===== TASK DATA =====

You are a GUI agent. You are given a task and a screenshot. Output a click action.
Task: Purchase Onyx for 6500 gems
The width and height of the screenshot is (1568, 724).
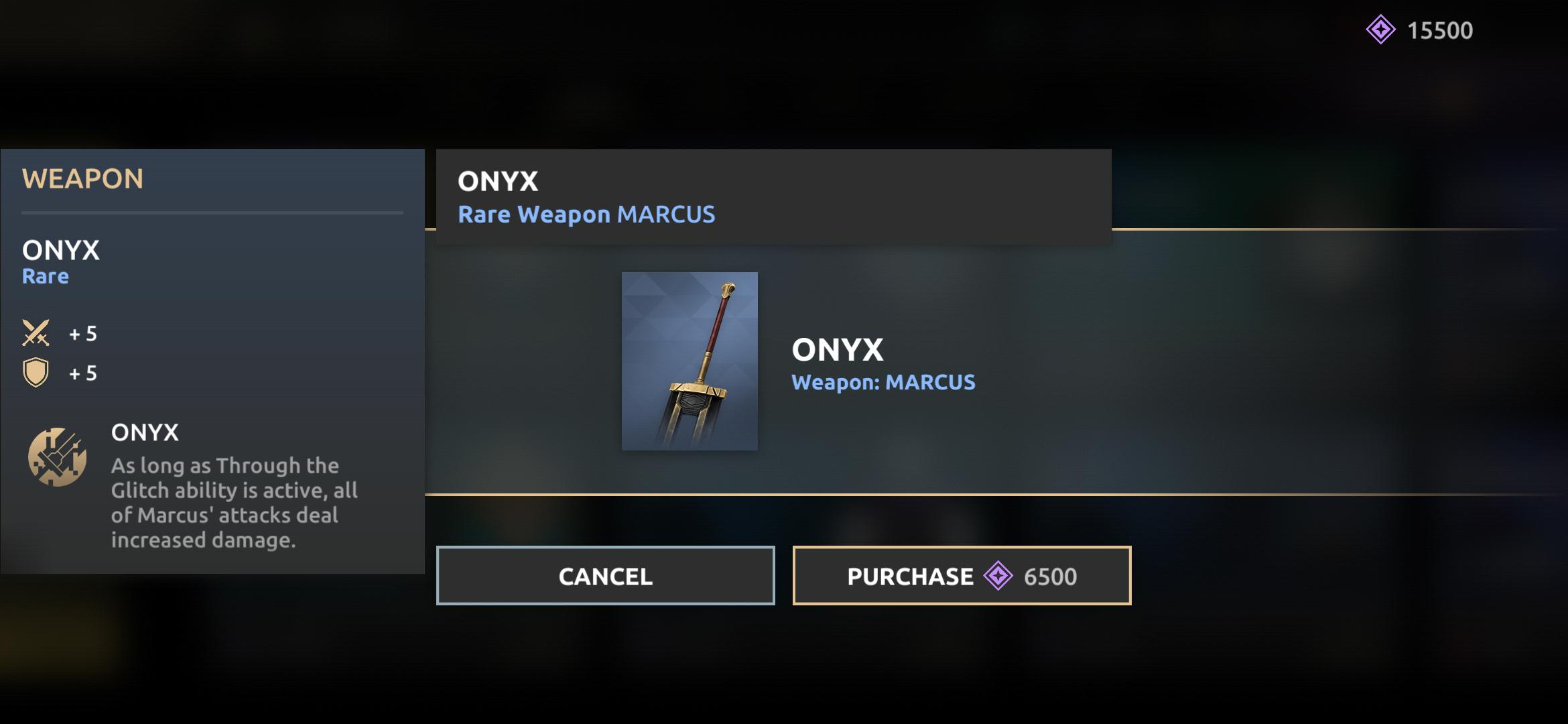pyautogui.click(x=962, y=576)
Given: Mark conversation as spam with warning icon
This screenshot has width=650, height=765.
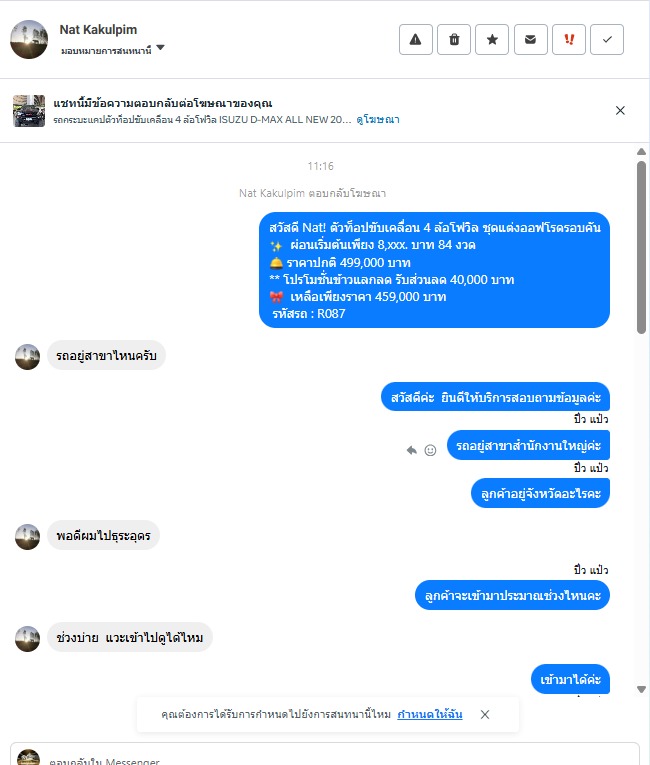Looking at the screenshot, I should click(416, 40).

=====

--- WHAT TO WORK ON ---
All of the data must be given again exactly, without the pictures.

--- SOLUTION TO THE PROBLEM ---
You are a GUI agent. You are given a task and a screenshot. Output a click action.
Task: Purchase Onyx for 6500 gems
The width and height of the screenshot is (1568, 724).
pyautogui.click(x=962, y=576)
Given: Mark conversation as spam with warning icon
This screenshot has width=650, height=765.
Looking at the screenshot, I should click(416, 40).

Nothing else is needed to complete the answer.